** Text block follows **

Despite Budget Increase, Health Care Fraud Cases Decline

With the U.S. Department of Justice getting more money to fight health care fraud, one might expect an increase in convictions.

However, as the Center for Public Integrity reports, things didn’t work out that way last year. In 2009, despite a budget boost of $200 million, the number of criminal convictions for health care fraud actually edged down slightly, to 583, from 588 in 2008.

To be sure, the federal government has extracted a long string of huge fraud settlements from drug makers in the last couple of years, including $2.3 billion from Pfizer.

Still, figures show that not only did the number of convictions decline last year, but also the filing of new cases. According to a letter from Sen. Charles Grassley, R-Iowa, to Attorney General Eric Holder and Department of Health and Human Services Secretary Kathleen Sebelius, the number of new criminal prosecutions, 481, was down 21 from the level of the previous year. Grassley’s letter requested further details about federal authorities’ efforts to crack down on health care fraud.

Addressing health care fraud has been a focus of the past two presidential administrations, with the aim of making Medicare and Medicaid more efficient. According to some estimates, up to 20 percent of Medicare spending is lost due to fraud and abuse.

In response, Holder and Sebelius created an interagency task force to build health care fraud cases in 2009. The new anti-fraud group, known by the acronym HEAT (Health Care Fraud Prevention and Enforcement Action Teams), had some high-profile successes, but did not lead to an increase in convictions.

This provoked the letter from Grassley, in which he wondered, “This raises a question of whether the focus of the HEAT initiative is actually redirecting resources away from overall criminal enforcement of health care laws.”

** End of Text block **

**Required actions**:
a: List every person the health care fraud article mentions by name, with the title or role it gives each.
b: Reproduce the health care fraud article word for word, everything from "Still, figures show" down to "health care fraud.".
c: Decide whether each statement agrees with the health care fraud article, answering yes or no and quoting the words that settle it: (i) Criminal convictions for health care fraud rose in 2009 compared with 2008. (ii) The federal government obtained $2.3 billion from Pfizer. (iii) The HEAT task force led to an increase in convictions.
The rows that come next aren't needed for any of this work.

** Recorded information follows **

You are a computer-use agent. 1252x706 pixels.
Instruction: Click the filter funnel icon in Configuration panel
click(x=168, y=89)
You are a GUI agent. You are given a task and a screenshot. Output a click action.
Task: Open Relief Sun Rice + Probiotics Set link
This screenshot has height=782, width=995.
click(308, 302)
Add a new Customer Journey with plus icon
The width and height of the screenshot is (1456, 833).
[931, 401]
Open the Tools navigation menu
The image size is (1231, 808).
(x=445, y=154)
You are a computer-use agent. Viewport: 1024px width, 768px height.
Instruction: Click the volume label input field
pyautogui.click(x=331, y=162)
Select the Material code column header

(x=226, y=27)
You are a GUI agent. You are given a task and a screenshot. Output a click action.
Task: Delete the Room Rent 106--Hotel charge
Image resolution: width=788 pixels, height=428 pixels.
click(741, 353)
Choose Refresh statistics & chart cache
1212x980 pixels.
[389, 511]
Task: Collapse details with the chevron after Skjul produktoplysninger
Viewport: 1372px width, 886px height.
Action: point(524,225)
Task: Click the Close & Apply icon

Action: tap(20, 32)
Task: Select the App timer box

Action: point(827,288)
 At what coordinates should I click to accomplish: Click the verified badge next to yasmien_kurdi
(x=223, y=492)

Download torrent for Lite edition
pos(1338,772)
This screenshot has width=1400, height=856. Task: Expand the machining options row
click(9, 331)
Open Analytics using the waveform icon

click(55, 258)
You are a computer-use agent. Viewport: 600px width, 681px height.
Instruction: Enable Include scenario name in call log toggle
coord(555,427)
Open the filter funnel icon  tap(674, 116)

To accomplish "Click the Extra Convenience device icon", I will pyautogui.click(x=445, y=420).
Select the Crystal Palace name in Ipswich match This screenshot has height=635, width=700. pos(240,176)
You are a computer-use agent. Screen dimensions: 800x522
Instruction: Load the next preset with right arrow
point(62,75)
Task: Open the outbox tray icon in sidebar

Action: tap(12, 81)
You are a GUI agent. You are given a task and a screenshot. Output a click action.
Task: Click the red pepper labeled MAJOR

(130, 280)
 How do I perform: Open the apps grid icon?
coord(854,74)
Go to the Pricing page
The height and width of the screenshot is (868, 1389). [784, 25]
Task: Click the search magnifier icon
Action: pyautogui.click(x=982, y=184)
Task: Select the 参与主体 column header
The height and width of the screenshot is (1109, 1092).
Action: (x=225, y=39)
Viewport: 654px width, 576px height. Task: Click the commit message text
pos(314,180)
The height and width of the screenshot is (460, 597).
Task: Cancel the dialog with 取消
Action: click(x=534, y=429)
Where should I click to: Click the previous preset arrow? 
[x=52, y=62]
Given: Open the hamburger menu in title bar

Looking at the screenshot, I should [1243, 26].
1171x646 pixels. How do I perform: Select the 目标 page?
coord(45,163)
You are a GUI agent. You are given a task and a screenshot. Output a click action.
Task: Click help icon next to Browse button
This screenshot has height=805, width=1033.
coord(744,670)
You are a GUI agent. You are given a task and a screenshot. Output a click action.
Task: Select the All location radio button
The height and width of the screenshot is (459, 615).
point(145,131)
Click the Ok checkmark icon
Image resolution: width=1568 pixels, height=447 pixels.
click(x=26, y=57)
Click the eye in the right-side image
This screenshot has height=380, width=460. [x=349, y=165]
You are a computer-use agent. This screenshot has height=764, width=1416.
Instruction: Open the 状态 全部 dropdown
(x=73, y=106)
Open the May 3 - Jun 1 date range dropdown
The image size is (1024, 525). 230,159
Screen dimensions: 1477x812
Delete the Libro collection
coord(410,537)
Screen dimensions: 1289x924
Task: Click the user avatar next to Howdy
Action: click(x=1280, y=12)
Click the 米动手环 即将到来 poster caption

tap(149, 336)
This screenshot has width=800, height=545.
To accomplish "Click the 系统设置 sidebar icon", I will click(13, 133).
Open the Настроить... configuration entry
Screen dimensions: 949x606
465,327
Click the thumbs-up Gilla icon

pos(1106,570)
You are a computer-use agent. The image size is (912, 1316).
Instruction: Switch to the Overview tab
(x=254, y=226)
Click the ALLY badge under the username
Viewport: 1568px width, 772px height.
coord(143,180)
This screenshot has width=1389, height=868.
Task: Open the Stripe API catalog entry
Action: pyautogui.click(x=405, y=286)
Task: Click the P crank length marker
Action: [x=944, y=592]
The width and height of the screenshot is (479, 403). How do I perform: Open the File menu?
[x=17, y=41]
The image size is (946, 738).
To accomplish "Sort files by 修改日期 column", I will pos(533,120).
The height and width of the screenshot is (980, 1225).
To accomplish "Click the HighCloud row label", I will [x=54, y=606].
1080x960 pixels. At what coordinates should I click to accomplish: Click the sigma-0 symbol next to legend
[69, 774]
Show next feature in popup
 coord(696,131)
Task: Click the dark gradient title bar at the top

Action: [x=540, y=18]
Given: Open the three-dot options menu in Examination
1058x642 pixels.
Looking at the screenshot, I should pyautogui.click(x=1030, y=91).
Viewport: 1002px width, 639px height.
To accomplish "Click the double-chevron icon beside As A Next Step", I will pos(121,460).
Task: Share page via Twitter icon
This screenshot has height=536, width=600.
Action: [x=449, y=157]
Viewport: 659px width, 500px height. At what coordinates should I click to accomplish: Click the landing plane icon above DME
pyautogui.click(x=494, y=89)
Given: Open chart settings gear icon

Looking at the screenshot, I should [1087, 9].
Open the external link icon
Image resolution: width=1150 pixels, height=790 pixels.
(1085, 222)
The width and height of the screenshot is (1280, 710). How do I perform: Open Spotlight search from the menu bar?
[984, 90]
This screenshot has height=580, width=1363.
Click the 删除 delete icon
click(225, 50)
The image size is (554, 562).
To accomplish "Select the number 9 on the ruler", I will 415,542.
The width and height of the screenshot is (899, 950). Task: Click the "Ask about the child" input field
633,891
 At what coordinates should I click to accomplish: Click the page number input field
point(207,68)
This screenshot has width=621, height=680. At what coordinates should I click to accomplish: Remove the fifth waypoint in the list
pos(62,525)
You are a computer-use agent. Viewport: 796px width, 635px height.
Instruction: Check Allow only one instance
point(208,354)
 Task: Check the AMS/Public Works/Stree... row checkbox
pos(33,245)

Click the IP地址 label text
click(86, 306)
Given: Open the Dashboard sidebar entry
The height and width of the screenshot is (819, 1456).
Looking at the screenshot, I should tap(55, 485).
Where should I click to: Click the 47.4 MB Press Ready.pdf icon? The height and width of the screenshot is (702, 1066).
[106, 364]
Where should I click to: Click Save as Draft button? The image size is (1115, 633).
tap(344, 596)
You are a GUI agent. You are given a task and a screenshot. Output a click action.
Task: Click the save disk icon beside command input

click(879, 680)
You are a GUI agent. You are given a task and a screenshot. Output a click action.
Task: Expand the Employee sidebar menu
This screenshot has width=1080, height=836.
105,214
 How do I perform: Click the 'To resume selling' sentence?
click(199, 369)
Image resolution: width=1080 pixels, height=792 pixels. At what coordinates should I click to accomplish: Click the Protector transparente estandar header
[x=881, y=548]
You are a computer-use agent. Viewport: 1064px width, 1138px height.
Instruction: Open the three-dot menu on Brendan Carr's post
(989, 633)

** End of Recorded information **

**Responses by task**:
a:
Sen. Charles Grassley, R-Iowa
Attorney General Eric Holder
Department of Health and Human Services Secretary Kathleen Sebelius

b:
Still, figures show that not only did the number of convictions decline last year, but also the filing of new cases. According to a letter from Sen. Charles Grassley, R-Iowa, to Attorney General Eric Holder and Department of Health and Human Services Secretary Kathleen Sebelius, the number of new criminal prosecutions, 481, was down 21 from the level of the previous year. Grassley’s letter requested further details about federal authorities’ efforts to crack down on health care fraud.

c:
(i) No: "the number of criminal convictions for health care fraud actually edged down slightly, to 583, from 588 in 2008."
(ii) Yes: "including $2.3 billion from Pfizer."
(iii) No: "but did not lead to an increase in convictions."